8x Dell R610 with 2 E5540 Xeon Processor, 2.53GHz 8M Cache (48GB RAM - 16 cores)

linux21.cs.duke.edu
linux22.cs.duke.edu
linux23.cs.duke.edu
linux24.cs.duke.edu
linux25.cs.duke.edu
linux26.cs.duke.edu
linux27.cs.duke.edu
linux28.cs.duke.edu

20x TensorEX TS2-197278655 with 2 Intel Xeon Ice Lake Gold 5317 Processors, 3.0GHz 18MB Cache (64GB RAM - 12 cores) Each of the machines has 4 Nvidia RTX A5000s.

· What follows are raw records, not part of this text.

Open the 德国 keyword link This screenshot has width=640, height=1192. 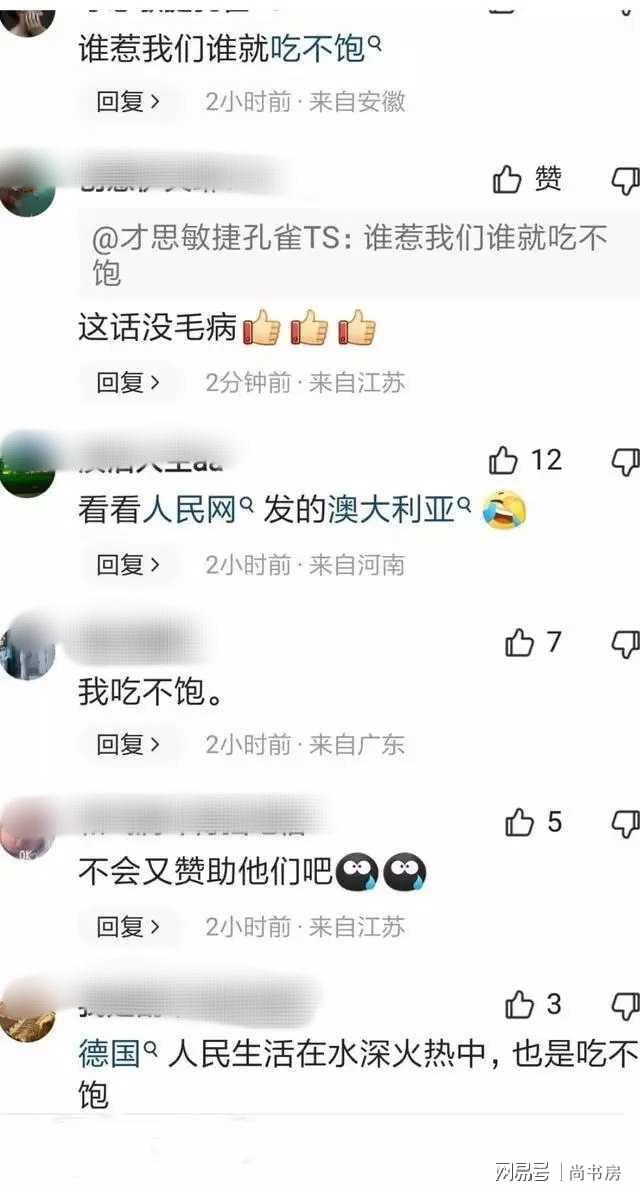pyautogui.click(x=117, y=1054)
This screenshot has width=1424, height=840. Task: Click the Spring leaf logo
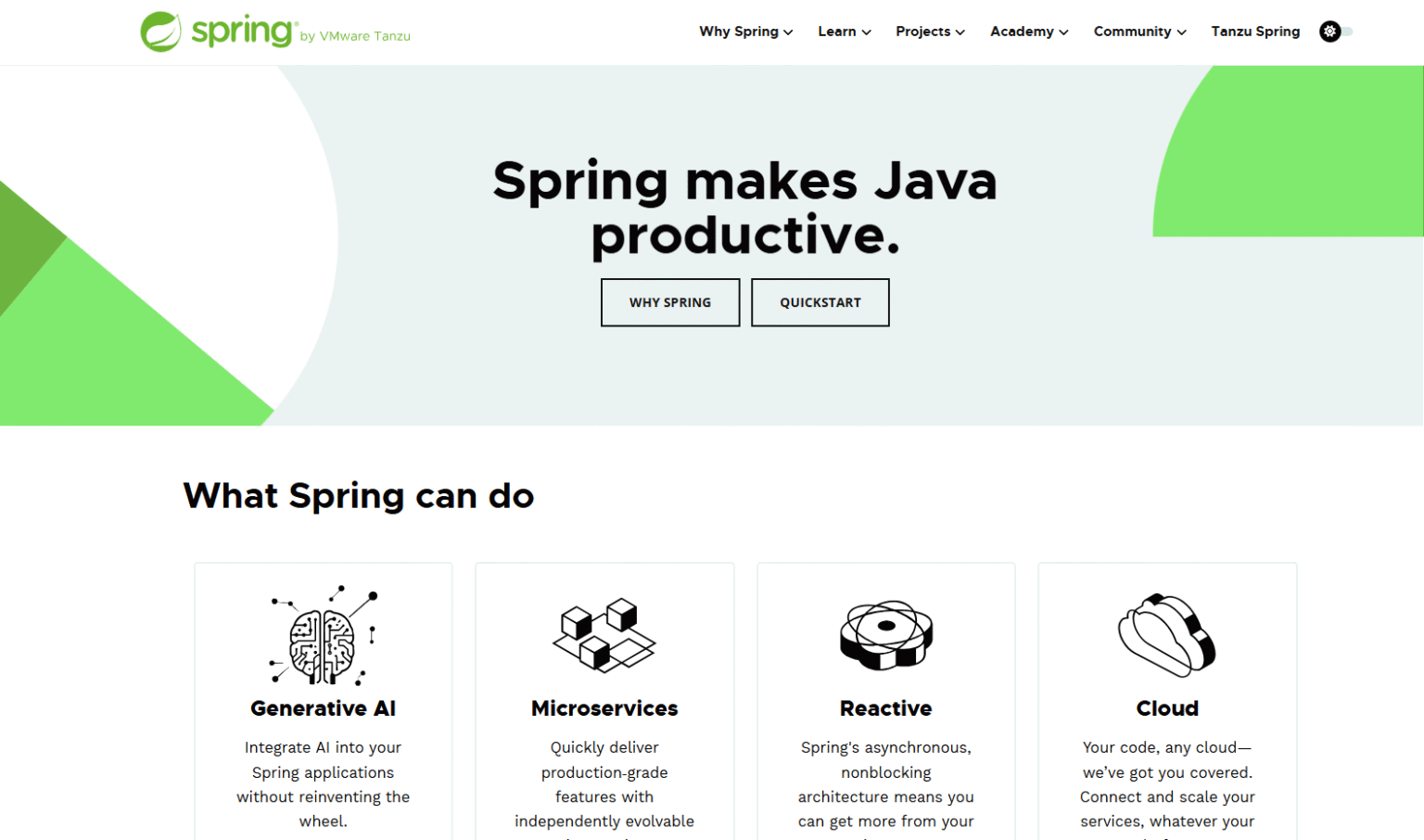click(161, 31)
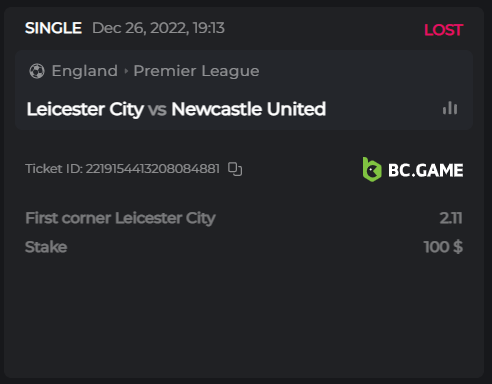Viewport: 492px width, 384px height.
Task: Click the vs text between teams
Action: point(157,110)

compsci-cluster-fitz-01.cs.duke.edu
compsci-cluster-fitz-02.cs.duke.edu
compsci-cluster-fitz-03.cs.duke.edu
compsci-cluster-fitz-04.cs.duke.edu
compsci-cluster-fitz-06.cs.duke.edu
compsci-cluster-fitz-07.cs.duke.edu
compsci-cluster-fitz-08.cs.duke.edu
compsci-cluster-fitz-09.cs.duke.edu
compsci-cluster-fitz-10.cs.duke.edu
compsci-cluster-fitz-11.cs.duke.edu
compsci-cluster-fitz-12.cs.duke.edu
compsci-cluster-fitz-13.cs.duke.edu
compsci-cluster-fitz-14.cs.duke.edu
compsci-cluster-fitz-15.cs.duke.edu
compsci-cluster-fitz-16.cs.duke.edu
compsci-cluster-fitz-17.cs.duke.edu
compsci-cluster-fitz-18.cs.duke.edu
compsci-cluster-fitz-19.cs.duke.edu
compsci-cluster-fitz-20.cs.duke.edu
compsci-cluster-fitz-21.cs.duke.edu

4x TensorEX TS2-197278655 with 2 Intel Xeon Ice Lake Gold 5317 Processors, 3.0GHz 18MB Cache (64GB RAM - 12 cores) Each of the machines has 4 Nvidia RTX A6000s.

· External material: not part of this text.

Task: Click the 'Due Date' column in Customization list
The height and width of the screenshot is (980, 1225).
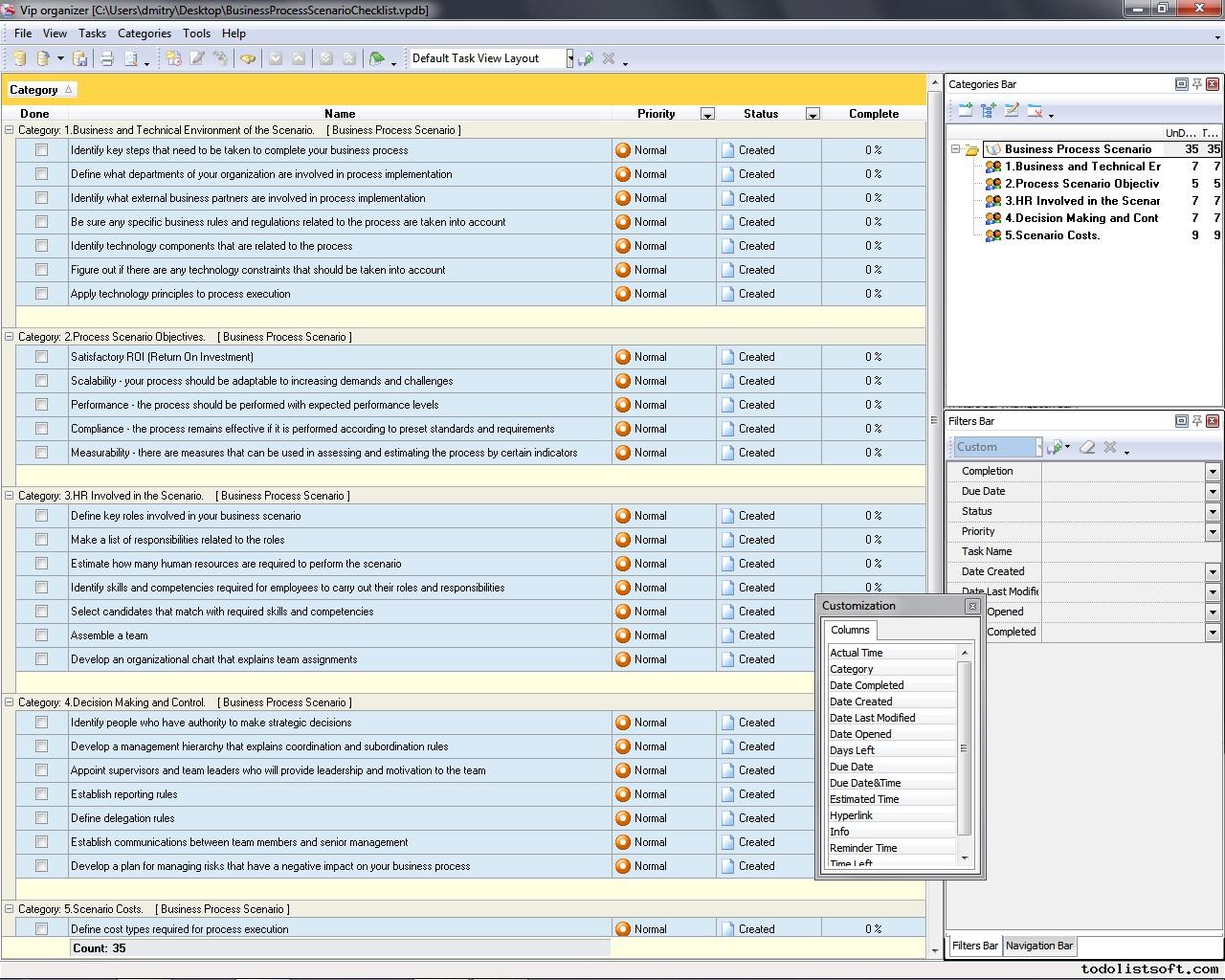Action: click(851, 767)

compsci-cluster-fitz-05.cs.duke.edu
compsci-cluster-fitz-22.cs.duke.edu
compsci-cluster-fitz-23.cs.duke.edu
compsci-cluster-fitz-24.cs.duke.edu

Please be aware that compute cluster machines are not backed up. Users should copy any important data to filesystems that are backed up to avoid losing data. In addition, try to be cognizant that this is a shared resource. Please minimize the network traffic for shared resources like disk space. If you need to read and write lots of data, please copy that to local disks, compute the results, and store the results on longer term storage.